We will first give a chronological statement of the facts. In May 1982, Save-Time Stores, Inc., gave a mortgage to the Home State Bank on certain Russell County real estate. In August, Save-Time gave a second mortgage to the Bank, and later that month it gave the Bank a third mortgage. The Bank did not record the mortgages promptly. On November 11, 1982, Hoidale contracted with Save-Time Stores to furnish material and perform labor on the premises. Hoidale last performed labor and furnished materials on January 11, 1983. On April 4, Hoidale filed its mechanic’s lien in Russell County for $10,132.11. On April 21, Hoidale filed suit in Sedgwick County against Save-Time for $10,132.11. It did not seek foreclosure of its mechanic’s lien in that action. On May 5, Hoidale sent a copy of the petition filed in *166 Sedgwick County to the Clerk of the Russell County District Court for lis pendens purposes. For reasons not here important, that action was ineffective (see K.S.A. 60-2203a).

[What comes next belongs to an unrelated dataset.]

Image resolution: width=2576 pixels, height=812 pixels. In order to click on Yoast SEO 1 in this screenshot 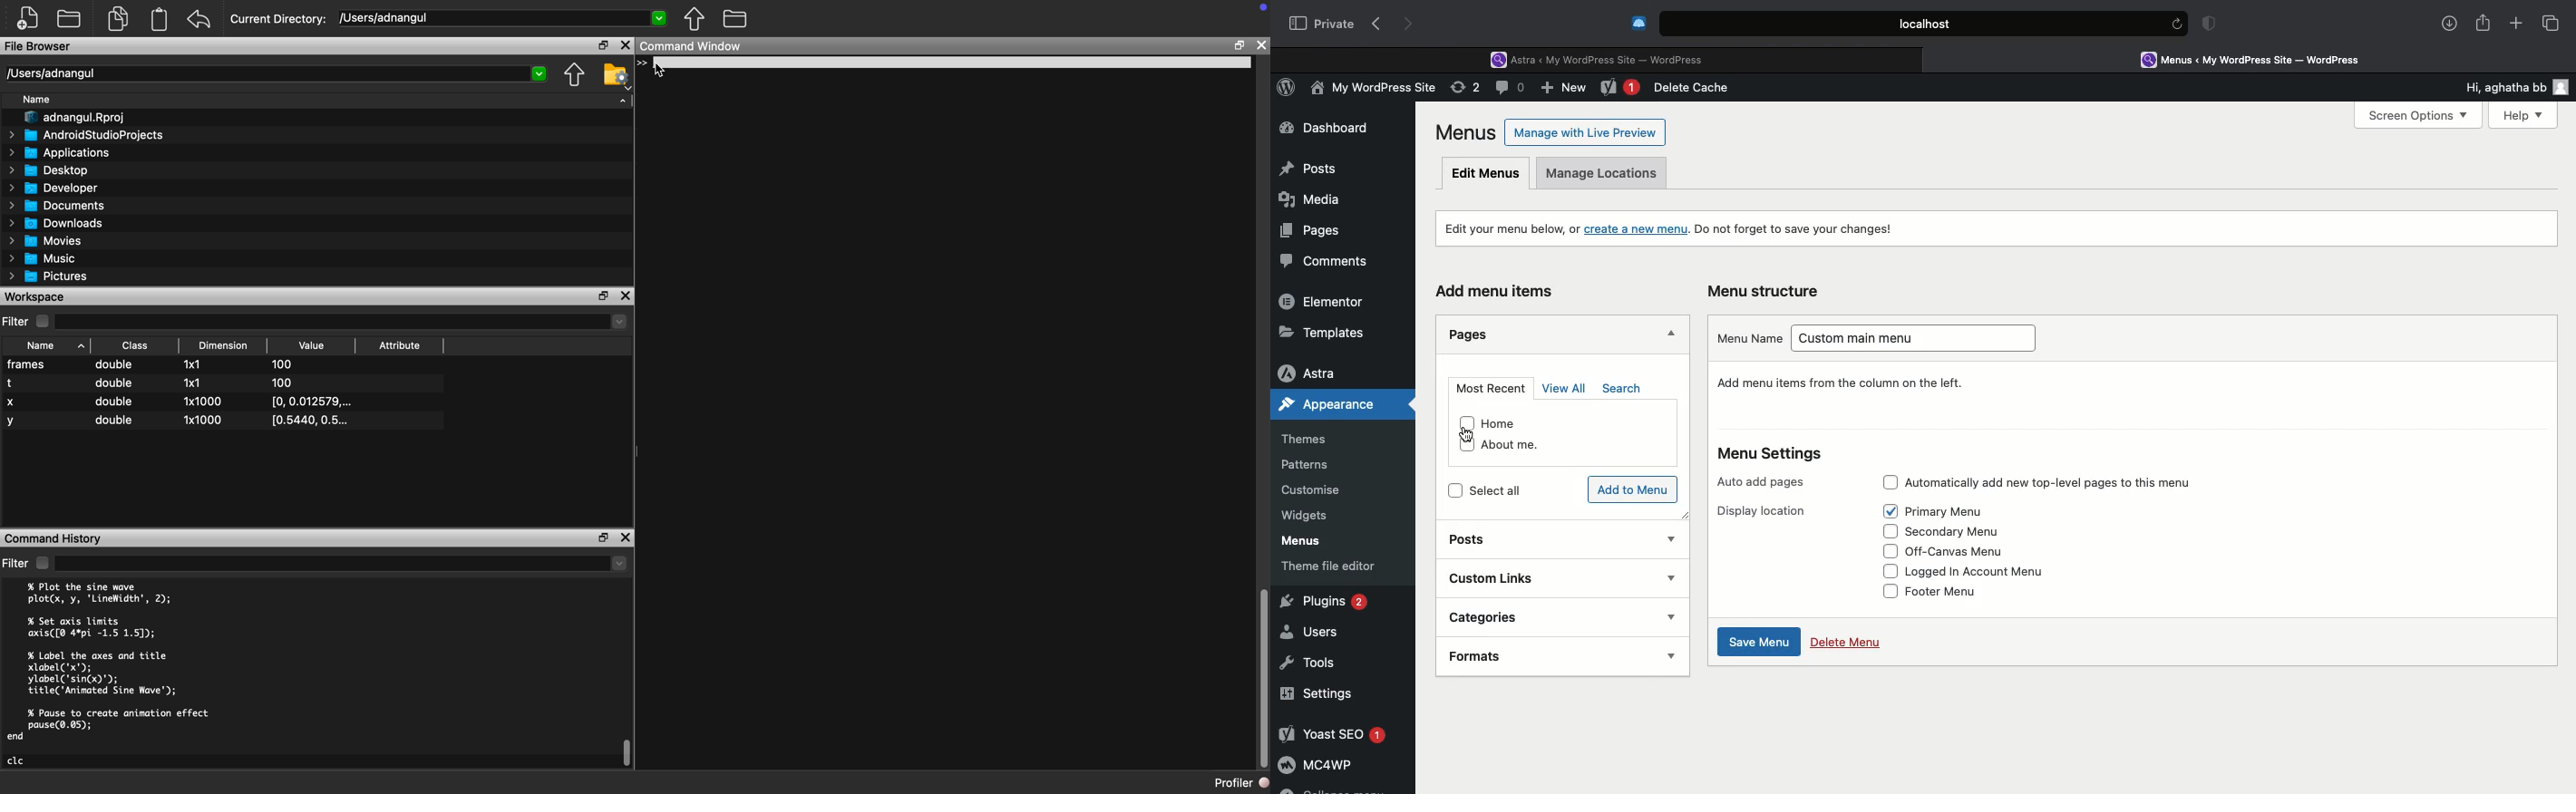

On May 13,1983, the Bank finally recorded its three mortgages in the office of the Russell County Register of Deeds, and on June 16 it filed this action in Russell County District Court against Save-Time, Hoidale, and others to foreclose its mortgages. In July, Hoidale filed an answer, asking for foreclosure of its mechanic’s lien in the amount of $55,000. It claimed priority over the Bank’s mortgages. The amount Hoidale sought was later reduced to $10,132.11 during pretrial.

In August 1983, Hoidale filed a separate suit in Russell County against Save-Time Stores to recover the same $10,132.11. No lien foreclosure was sought. On September 1, judgment was entered in the Sedgwick County action in favor of Hoidale and against Save-Time Stores for $10,132.11, together with other relief. On September 9, Hoidale secured a judgment in its Russell County action against Save-Time Stores for $10,132.11. The mechanic’s lien was not mentioned and was not foreclosed by either of those two judgments.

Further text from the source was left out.